-------- TEXTO SELECIONADO

Este sentimento de euforia generalizada até se compreende. Em poucos anos de existência, o Bloco ganhou ampla simpatia devido às suas propostas imaginativas, Louçã afirmou-se como um excelente parlamentar, as intenções de voto crescem e não parece longe o dia em que o BE desbanque o PCP como segunda força da oposição.
E, contudo, se os delegados quisessem olhar para a política real, não lhes faltariam motivos de preocupação, de polémica e até de divergência. Há algum meio de fazer frente à vaga de despedimentos que atira centenas de milhares para a miséria? Que acções são precisas para reactivar a moribunda resistência da CGTP ao pacote do Bagão? Como impulsionar a pressão operária de base sobre as estruturas sindicais aninhadas no burocratismo? Como pôr em marcha uma grande campanha nacional contra a presença dos americanos nas Lajes e pela saída de Portugal da NATO? Como impedir que o grande movimento popular de Fevereiro-Março contra a guerra seja usado pelos pantomineiros Soares e Freitas como trampolim para as suas candidaturas presidenciais? Como minar os alicerces do império UE? Como evitar que um novo referendo sobre o direito ao aborto se salde por nova vitória da direita? Como alertar o povo contra a montagem sorrateira do aparelho de vigilância e repressão europeu? De modo mais geral: como suscitar um movimento popular de intervenção política desdobrado em centenas de comissões, colectivos, núcleos – única esperança de que quando amanhã o governo PSD/PP sair da cena não será para dar a vez a um governo PS em tudo semelhante, mas para impor uma viragem política real?
Estas interrogações, porém, não perturbaram o optimismo dominante nos trabalhos da Convenção. Falou-se, claro, e abundantemente, em “intervenção”, “ideias fortes de mudança”, “alternativas” e “exigências cidadãs”. Só que não se viu nenhuma discussão concreta sobre as causas da fraqueza do movimento popular e as formas de a ultrapassar. Nem isso tinha grande lugar, reconheça-se, a partir da linguagem muito gramsciana e por vezes esotérica das teses (“O Bloco escolheu uma estratégia para a criação dos sujeitos políticos contra-hegemónicos capazes de disputar os espaços de representação…”). Pelo que o mais certo é que tudo continue na mesma: o Bloco com os seus êxitos mediáticos e os trabalhadores com as suas derrotas.

----------------

- ENUNCIADO:
Redija a continuação do texto sobre a Convenção do Bloco, começando logo a seguir à última frase apresentada.

-------- REGISTOS DE DADOS

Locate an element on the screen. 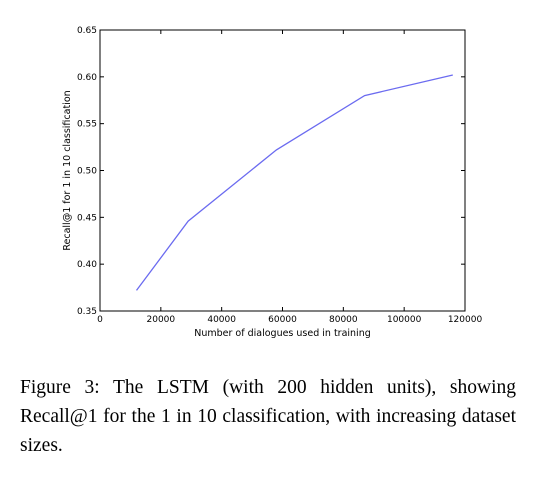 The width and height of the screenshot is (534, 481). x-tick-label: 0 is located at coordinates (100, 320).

----------------
-------- REGISTOS DE DADOS

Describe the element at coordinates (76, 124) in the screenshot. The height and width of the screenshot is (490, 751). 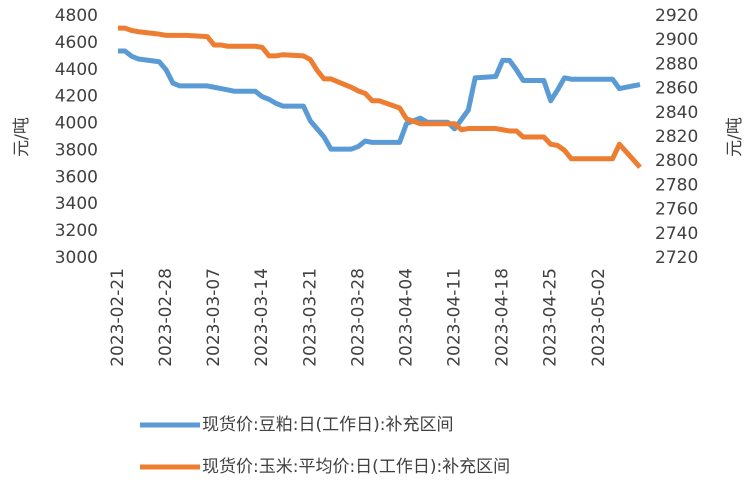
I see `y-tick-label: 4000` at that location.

----------------

- RESPOSTA:
“Sim à globalização alternativa”, “Sim à modernização democrática”, “Sim à União Europeia refundada”. O Bloco procura mostrar que tem uma atitude afirmativa, sem nada de comum com a velha extrema-esquerda do bota abaixo. E haverá quem acredite que esta é uma forma táctica de alimentar as ideias da revolução, nesta época em que marxismo e comunismo são amaldiçoados. Mas engana-se quem assim pensa.
Ao mesmo tempo que anunciam triunfalmente a “entrada do Povo do mundo na política global”, as teses abstêm-se de explicar o mais elementar: quem vai derrotar a quem e como. Não formulam políticas de classe precisas, não distinguem as forças revolucionárias das intermédias, não expõem o que separa o BE dos outros partidos, não dizem claramente em que consistirão as “rupturas” anunciadas. Com o claro objectivo de tranquilizar os temores da pequena burguesia, as teses não só apagam quase por completo as alusões a conflitos sociais como sublinham até à exaustão a continuidade entre o que existe e o que se oferece. As fórmulas engenhosas, como a “Globalização alternativa”, concebidas para “desarmar a direita” recuperando as suas palavras de ordem, têm um resultado previsível: fazer crer que tudo se resolverá por uma mudança de quem está nas alavancas do sistema, quando o problema que está posto é o do próprio sistema.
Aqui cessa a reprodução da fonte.